> [What is expected]:
Answer with a number only, stating how many lines of the records hold the word "input".

> [Data]:
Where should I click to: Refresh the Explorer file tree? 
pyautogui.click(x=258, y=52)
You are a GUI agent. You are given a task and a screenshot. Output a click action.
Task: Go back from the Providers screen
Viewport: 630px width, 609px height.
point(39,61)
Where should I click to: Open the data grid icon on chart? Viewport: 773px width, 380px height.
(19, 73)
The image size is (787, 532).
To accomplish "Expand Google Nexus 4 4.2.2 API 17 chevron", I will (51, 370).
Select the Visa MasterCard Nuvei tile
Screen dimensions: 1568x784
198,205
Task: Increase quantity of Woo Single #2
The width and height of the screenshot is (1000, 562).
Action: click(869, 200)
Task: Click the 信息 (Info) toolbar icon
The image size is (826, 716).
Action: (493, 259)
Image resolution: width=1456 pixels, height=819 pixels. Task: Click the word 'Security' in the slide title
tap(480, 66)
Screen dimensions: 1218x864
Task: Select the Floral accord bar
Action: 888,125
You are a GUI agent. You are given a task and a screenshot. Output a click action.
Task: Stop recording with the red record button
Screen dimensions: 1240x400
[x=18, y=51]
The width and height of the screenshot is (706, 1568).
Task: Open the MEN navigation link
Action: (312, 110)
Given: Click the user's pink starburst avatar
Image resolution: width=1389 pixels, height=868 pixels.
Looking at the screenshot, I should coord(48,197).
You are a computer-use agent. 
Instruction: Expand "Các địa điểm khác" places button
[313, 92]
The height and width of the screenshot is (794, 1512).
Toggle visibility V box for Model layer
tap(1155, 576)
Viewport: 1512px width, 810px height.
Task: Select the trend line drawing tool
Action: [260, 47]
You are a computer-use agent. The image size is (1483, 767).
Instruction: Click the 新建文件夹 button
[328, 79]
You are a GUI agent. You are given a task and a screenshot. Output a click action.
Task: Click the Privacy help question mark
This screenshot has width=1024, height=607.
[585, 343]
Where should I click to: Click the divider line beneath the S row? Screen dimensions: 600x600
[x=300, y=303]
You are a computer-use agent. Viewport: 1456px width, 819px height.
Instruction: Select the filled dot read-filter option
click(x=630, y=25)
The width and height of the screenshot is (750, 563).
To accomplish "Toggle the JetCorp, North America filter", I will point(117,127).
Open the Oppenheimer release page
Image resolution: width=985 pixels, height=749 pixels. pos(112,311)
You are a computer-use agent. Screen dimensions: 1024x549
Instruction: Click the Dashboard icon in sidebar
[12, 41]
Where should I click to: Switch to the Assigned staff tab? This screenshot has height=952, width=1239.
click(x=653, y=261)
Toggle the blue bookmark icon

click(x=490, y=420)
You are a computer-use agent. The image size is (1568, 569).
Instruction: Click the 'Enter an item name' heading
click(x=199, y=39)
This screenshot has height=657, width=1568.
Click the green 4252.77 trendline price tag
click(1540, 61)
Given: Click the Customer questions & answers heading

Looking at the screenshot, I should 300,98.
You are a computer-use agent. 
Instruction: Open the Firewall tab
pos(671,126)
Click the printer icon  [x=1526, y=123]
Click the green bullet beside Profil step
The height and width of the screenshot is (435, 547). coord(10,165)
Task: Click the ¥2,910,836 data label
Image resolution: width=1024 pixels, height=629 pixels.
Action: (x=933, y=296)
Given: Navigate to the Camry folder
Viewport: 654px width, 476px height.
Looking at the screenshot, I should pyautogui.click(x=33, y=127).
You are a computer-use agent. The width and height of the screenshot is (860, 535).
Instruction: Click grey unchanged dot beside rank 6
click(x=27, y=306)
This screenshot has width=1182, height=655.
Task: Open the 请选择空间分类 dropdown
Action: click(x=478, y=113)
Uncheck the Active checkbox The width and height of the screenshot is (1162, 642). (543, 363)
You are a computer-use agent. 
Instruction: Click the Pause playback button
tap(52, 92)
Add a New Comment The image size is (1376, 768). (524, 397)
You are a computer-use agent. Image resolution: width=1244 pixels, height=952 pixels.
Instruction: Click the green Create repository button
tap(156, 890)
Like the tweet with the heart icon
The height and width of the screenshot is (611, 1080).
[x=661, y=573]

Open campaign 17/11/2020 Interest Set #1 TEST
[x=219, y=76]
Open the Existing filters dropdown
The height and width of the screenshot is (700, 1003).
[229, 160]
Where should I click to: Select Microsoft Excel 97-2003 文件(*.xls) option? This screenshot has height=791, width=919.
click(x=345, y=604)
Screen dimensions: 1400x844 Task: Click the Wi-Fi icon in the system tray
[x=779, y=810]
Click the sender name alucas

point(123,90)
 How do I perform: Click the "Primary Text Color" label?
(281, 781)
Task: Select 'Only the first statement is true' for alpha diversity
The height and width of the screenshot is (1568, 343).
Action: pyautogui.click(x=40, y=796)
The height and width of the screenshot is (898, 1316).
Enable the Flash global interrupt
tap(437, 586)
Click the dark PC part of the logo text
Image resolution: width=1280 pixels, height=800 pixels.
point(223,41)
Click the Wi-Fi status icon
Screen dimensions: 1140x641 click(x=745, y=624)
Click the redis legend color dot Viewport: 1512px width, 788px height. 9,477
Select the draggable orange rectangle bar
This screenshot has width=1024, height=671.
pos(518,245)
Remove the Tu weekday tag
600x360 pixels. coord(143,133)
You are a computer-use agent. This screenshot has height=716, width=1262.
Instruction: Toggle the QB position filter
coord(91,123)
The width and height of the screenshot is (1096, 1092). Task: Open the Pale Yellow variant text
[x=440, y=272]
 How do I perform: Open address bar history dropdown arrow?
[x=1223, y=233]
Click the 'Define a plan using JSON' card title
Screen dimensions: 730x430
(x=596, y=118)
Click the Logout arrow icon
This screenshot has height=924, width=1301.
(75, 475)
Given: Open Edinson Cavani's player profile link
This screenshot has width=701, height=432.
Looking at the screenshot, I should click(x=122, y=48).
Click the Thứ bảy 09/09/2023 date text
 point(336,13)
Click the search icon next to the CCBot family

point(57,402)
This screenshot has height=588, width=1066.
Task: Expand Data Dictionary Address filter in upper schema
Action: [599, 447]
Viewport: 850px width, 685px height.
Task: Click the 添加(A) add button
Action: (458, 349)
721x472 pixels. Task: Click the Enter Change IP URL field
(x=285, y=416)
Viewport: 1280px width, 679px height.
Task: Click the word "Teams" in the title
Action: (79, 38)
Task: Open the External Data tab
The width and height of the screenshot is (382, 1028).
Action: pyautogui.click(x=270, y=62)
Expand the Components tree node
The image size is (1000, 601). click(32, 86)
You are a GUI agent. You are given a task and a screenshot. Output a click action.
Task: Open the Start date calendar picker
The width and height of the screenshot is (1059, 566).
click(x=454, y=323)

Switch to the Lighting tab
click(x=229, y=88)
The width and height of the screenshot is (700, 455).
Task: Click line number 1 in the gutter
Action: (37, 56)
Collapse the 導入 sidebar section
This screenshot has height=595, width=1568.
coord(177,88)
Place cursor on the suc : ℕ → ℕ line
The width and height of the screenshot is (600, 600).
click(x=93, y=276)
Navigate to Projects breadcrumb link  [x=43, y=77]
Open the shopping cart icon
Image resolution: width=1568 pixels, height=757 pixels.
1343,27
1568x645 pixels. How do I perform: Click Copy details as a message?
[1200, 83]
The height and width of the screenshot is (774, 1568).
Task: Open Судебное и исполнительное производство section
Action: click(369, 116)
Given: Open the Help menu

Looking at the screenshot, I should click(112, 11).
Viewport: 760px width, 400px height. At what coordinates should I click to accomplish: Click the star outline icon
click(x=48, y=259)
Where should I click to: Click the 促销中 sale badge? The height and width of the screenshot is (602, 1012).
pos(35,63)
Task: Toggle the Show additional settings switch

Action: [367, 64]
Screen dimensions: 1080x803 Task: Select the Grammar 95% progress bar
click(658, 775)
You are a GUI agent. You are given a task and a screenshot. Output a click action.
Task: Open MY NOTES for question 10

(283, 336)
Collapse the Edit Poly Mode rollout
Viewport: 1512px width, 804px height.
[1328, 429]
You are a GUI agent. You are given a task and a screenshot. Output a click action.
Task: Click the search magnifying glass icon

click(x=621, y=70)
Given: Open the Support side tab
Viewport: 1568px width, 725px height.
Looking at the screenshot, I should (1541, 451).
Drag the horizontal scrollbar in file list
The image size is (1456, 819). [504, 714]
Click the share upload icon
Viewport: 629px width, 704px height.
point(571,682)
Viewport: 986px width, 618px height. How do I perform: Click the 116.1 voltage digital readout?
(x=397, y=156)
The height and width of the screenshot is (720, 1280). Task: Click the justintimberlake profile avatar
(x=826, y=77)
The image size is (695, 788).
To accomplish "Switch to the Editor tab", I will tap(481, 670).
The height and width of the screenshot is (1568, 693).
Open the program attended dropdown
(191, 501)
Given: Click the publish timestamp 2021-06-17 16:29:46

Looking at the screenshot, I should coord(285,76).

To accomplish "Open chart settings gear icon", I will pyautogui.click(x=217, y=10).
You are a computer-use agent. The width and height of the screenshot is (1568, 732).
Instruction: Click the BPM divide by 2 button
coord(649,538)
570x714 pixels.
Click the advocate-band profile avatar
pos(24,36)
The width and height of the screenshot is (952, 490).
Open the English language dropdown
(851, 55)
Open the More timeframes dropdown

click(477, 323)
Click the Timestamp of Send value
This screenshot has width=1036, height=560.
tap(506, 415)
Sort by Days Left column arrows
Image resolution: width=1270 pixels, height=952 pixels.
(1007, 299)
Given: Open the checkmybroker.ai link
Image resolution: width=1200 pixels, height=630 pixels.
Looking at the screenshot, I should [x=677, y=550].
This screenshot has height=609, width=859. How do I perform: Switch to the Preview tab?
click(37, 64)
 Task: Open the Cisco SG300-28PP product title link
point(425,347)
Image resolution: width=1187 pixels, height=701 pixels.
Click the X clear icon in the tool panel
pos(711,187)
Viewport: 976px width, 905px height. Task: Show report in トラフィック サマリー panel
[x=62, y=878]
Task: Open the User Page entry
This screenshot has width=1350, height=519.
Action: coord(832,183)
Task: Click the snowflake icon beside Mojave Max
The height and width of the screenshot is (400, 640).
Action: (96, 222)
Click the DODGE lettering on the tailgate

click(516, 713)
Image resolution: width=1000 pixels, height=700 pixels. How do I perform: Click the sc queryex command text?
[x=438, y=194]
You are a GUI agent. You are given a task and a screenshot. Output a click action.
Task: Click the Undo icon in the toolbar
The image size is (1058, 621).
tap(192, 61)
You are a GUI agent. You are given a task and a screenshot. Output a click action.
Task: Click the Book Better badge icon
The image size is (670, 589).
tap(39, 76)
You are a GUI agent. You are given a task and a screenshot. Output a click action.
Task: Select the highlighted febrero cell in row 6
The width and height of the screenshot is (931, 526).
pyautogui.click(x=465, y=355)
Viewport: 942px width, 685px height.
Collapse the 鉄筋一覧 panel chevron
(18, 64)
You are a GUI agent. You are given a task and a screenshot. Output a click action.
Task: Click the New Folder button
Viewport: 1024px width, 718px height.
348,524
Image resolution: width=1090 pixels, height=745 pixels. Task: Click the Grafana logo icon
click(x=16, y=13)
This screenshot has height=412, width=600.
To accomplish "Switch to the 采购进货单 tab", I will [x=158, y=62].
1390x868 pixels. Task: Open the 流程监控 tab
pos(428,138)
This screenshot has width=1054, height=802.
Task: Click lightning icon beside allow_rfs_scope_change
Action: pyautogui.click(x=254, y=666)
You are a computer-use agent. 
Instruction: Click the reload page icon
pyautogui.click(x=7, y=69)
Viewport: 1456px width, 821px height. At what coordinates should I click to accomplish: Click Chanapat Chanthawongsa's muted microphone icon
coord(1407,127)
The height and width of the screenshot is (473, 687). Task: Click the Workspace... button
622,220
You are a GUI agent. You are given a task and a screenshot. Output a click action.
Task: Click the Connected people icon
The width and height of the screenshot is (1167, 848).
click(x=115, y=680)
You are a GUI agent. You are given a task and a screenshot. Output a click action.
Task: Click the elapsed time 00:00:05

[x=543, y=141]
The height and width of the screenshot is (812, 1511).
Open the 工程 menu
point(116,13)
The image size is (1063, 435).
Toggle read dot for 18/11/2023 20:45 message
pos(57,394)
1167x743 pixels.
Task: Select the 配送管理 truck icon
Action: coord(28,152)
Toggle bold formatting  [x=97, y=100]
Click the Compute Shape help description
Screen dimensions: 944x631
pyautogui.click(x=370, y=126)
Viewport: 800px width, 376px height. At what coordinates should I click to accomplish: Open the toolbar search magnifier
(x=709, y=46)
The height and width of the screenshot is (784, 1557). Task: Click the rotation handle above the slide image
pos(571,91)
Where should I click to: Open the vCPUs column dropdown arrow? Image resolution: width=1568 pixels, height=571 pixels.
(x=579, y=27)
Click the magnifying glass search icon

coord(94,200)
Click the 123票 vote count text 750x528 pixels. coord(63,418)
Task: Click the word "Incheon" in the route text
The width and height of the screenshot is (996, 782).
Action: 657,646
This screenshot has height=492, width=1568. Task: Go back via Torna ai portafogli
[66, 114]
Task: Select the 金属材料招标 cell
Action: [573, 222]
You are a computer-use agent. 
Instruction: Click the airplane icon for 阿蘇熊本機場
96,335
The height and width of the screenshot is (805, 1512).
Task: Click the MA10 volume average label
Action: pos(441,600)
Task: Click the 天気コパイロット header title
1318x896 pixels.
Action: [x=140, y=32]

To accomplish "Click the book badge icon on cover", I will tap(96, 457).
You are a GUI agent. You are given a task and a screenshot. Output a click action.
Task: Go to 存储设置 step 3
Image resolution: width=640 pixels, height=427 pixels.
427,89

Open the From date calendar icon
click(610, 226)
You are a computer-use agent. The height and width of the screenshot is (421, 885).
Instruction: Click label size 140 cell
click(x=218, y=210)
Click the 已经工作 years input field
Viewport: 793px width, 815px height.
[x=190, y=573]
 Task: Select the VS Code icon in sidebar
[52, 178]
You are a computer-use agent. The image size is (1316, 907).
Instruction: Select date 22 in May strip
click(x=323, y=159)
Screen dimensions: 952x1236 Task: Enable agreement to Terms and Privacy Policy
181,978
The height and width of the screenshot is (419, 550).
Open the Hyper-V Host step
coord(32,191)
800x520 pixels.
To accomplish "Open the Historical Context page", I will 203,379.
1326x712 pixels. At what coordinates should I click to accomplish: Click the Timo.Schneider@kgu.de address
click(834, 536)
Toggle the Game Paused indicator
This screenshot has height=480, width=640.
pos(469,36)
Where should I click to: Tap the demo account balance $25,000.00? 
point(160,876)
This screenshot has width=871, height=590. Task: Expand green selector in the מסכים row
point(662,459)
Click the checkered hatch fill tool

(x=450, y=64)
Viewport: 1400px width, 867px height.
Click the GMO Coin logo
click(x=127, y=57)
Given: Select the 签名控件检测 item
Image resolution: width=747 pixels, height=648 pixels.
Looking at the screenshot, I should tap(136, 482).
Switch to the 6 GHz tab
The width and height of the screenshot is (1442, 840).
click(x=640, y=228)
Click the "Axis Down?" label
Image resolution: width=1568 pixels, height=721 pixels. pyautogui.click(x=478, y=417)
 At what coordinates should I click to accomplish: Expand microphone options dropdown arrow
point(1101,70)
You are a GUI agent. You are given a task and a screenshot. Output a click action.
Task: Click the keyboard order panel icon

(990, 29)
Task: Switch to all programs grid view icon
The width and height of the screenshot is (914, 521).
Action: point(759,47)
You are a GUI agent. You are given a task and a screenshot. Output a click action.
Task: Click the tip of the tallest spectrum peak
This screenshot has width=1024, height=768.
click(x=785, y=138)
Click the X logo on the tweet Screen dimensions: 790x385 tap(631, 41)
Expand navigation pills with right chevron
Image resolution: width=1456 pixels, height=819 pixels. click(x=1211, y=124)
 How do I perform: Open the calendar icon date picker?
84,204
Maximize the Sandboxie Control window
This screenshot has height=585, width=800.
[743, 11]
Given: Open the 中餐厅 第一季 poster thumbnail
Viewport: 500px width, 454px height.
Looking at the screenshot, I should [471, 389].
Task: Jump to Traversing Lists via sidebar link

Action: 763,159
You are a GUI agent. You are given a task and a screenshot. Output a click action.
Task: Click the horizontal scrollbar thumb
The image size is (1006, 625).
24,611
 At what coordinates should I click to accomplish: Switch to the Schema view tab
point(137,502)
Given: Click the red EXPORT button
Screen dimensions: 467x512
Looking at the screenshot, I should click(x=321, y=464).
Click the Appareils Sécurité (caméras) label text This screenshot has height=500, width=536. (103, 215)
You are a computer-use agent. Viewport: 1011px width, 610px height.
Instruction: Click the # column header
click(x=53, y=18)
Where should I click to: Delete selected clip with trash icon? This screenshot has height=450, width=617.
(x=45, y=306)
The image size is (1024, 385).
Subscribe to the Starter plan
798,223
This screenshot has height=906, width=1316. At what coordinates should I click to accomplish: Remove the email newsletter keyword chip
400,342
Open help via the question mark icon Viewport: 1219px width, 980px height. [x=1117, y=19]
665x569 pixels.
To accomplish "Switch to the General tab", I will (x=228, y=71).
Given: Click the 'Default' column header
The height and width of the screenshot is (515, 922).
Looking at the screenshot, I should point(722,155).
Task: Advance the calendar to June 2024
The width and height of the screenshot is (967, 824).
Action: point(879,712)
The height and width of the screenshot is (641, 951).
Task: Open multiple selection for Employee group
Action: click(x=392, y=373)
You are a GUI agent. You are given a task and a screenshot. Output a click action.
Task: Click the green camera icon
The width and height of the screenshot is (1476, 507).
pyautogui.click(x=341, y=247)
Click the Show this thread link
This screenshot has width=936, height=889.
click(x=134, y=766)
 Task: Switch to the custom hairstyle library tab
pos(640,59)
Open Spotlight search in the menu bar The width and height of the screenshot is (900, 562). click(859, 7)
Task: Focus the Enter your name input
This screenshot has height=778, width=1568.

> [Written solution]:
2